Anyone who thinks Tennessee's high-profile receivers are overrated might want to ask Vol teammates who showed up en masse to watch arguably the NCAA's most dynamic wideout trio in 7-on-7 drills this summer.
The Big Three of Justin Hunter, Da' Rick Rogers and Cordarrelle Patterson put on such a show going against Big Orange defensive backs during 7-on-7 workouts that the offensive and defensive linemen routinely hurried through their own sessions so they could observe.
"It was very entertaining," senior guard Dallas Thomas recalled. "As soon as we'd get done with our drills, we're like, 'Have they started 7-on-7s yet?' We'd rush through our drills, go find a chair and get in the end zone because we know all they're going to do is throw that fade route in the corner every time.

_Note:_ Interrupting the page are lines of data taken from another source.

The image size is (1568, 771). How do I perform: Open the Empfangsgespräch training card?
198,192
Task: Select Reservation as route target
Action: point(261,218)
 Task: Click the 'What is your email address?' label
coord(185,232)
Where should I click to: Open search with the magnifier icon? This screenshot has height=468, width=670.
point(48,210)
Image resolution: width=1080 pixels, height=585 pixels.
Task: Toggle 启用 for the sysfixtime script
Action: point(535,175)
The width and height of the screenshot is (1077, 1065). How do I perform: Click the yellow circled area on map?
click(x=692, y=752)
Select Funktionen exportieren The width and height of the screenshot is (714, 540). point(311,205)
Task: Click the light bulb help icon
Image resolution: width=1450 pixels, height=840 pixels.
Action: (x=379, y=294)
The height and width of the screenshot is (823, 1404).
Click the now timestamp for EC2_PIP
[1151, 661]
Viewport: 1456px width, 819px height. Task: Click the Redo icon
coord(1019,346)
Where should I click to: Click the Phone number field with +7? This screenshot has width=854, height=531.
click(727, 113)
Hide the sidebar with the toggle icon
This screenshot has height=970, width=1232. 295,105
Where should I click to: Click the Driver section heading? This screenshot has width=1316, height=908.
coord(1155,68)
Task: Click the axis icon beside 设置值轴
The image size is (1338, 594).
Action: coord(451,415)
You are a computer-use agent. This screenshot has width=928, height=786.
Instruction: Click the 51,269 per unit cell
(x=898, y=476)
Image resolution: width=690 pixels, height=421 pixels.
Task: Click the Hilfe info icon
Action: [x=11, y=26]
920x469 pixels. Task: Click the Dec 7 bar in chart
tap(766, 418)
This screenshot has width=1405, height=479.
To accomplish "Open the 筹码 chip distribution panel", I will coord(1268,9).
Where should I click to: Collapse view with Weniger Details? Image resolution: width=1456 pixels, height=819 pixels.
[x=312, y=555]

Who's going to get it?"
Two-time All-American and 2011 Pro Bowl safety Eric Berry showed up at his alma mater one day and took part in a 7-on-7 session. Hunter promptly burned him.
"One time Justin Hunter was out there with EB, and he got him," Thomas recalled. "And one time the cornerback — I can't remember which one —
went up and got it, then Cordarrelle jumped up, reached over him and scored. I was like 'Damn!'"
Junior cornerback Prentiss Waggner, one of the guys trying to cover the talented receiving trio, couldn't help noticing that the 7-on-7 sessions were unusually well attended this summer.
"You normally don't see offensive lineman and defensive linemen; the only thing you see is skill positions," he said. "This summer you saw trainers, O-linemen, the whole team out there watching 7-on-7 drills. When the offense would make a play the whole offense would scream and yell. When the defense would make a play the whole defense would scream and yell. That was fun."
Tennessee's Big Three at receiver may prove to be a Big Four. Several veteran Vols rave about the potential of speedy freshman Alton "Pig" Howard.
"I remember the first day of workouts we had to run three 100s on the track, and I saw Pig leading the group his first day," Waggner said. "I thought 'Who's this guy?' Every day since then he's led that group of receivers. He's such a smooth guy."
Several older players also have been impressed with the skills exhibited by 6-foot-5, 220-pound freshman Jason Croom.
"I think Croom's going to help us this season also," Waggner said. "He's a big threat in the red zone area. He came in the first day, catching jump balls off of everybody."
Waggner says Tennessee is blessed with several "A-plus receivers," and he isn't alone in that opinion. Sophomore running back Devrin Young admits that he can't wait to see the havoc the wideouts wreak in opposing secondaries this fall.
"Oh, man, it's awesome to get to work with those guys," he said. "I'm really excited to see what they do. It's safe to say that there's a lot of expectations coming from them."